_Work instruction_
Continue the passage on differentiable programming from the point where it stops.

The final step taken by differentiable programming is to no longer see matrix multiplies, convolutions and RNNs as the fundamental building blocks of deep learning, but instead as mere special cases. We can apply the techniques of deep learning to any parameterised, differentiable function [[f(x)]]. In many cases [[f(x)]] might happen to be a matrix multiply, but in general we really can use anything – even a computation on a quantum computer. The more [[f]] outlines the general shape of the solution, the easier it is to get a good result.
There’s actually nothing new here. Scientists have long used mechanistic models that sit between explicit programming and machine learning. Differential equations fit to data via sensitivities – as in physics, epidemiology or pharmacodynamics – are equivalent in all but terminology to neural networks (a relationship that’s already bearing fruit).
The really powerful advance is this: pervasive differentiability means all these techniques snap together like lego bricks. This enables things like incorporating physics engines into deep learning-based robotics models. Where current reinforcement learning algorithms need to build a detailed model of the external world from only a coarse-grained reward signal (which sounds like a brute force problem if anything does), we can instead just drop in detailed, precise knowledge of physical systems before training even begins.
Even the most mature areas of deep learning are not left out; after the convolution kernel, a natural next step for image models is the differentiable ray tracer. A 3D renderer contains a lot of structural knowledge about how scenes map to pixels, and this, too, can go in our melting pot. Say a model makes decisions in a simulated environment, rendered as pixels that the model uses as input. In principle we can now make the whole loop differentiable, letting us directly see the influence of the environment on the model’s decisions and vice versa. This could greatly increase the power of realistic simulated environments for training models like self-driving cars.

_Material supplied_
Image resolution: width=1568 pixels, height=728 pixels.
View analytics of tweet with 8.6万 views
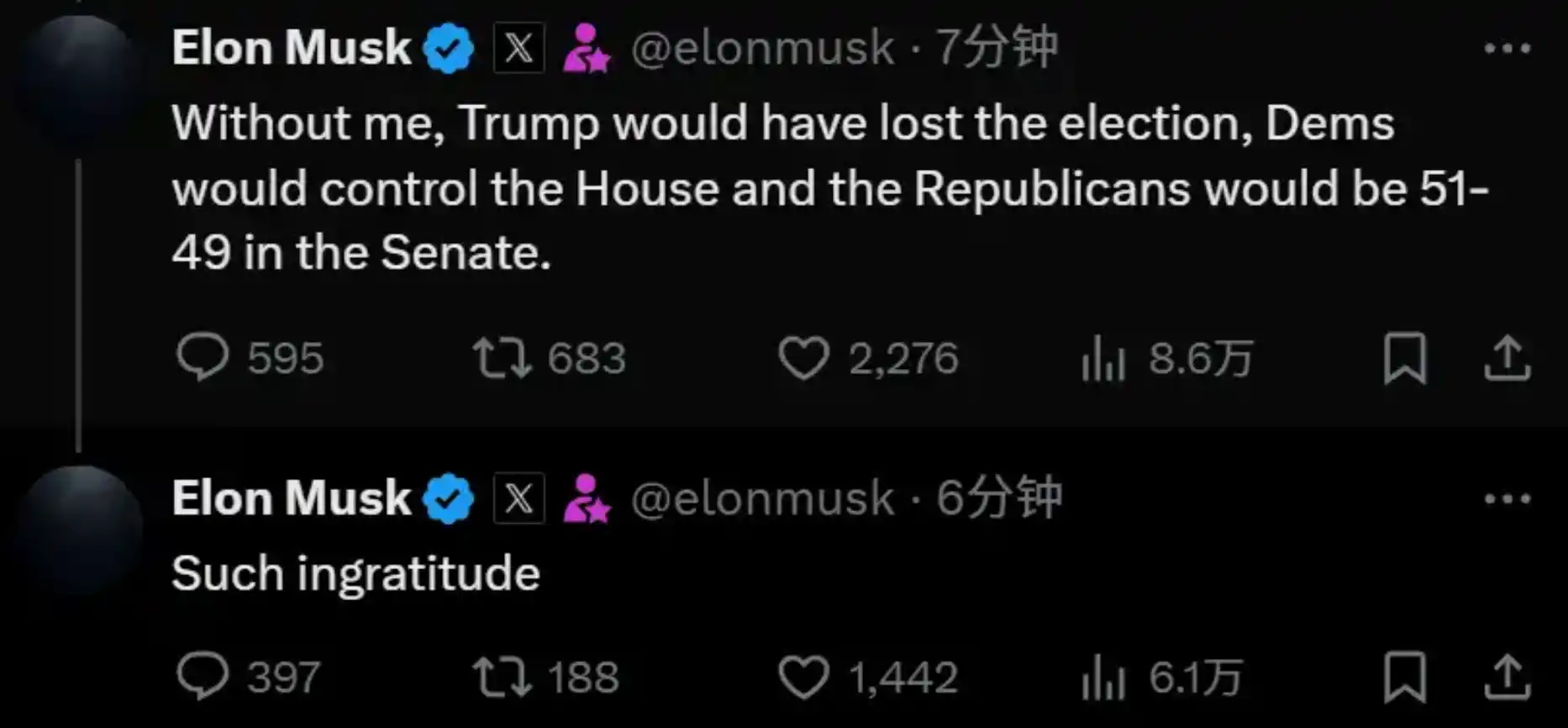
--
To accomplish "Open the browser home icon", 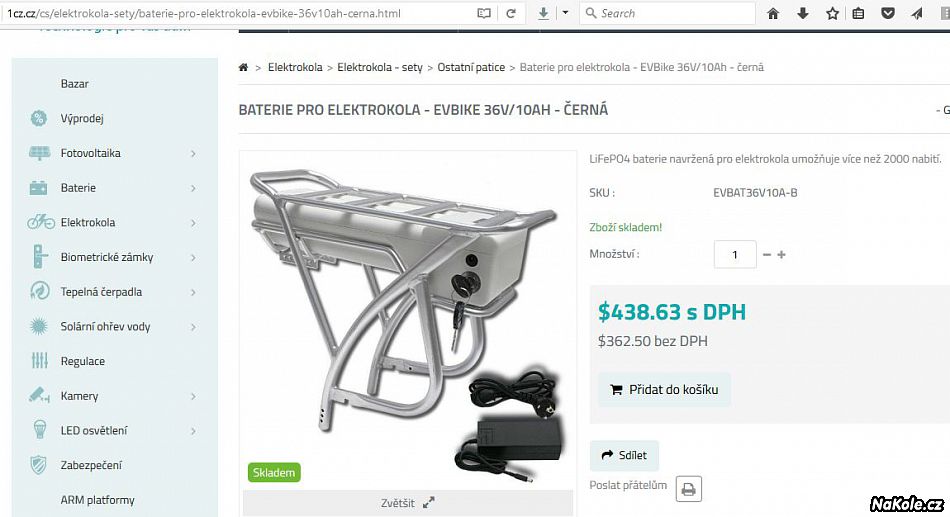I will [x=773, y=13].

_Result for this exercise_
As in the sciences, hybrid models can both be more effective and resolve some of the tradeoffs between deep learning and explicit programming. For example, a drone’s flight-path planner might have a neural network component that can only make provably small adjustments to a reliable explicit program, making its overall behaviour analysable while still adapting to empirical data. This is also good for interpretability: parameters of mechanistic models and simulations typically have clear physical interpretations, so if a model estimates parameters internally, it’s making a clear statement about what it thinks is happening outside.
If this is all so wonderful, why isn’t everybody doing it already? Unfortunately, limitations of current frameworks make it difficult to build models of this complexity, and impossible to reuse the wealth of knowledge embedded in existing scientific code. The need to re-implement physics engines from scratch, in a constrained modelling language – usually with significant limitations – turns what should be a ten-line script into a multi-year research project. But advances in language and compiler technology, especially automatic differentiation, are bringing us closer to the holy grail: “just differentiate my game engine, please.”
So, what is differentiable programming?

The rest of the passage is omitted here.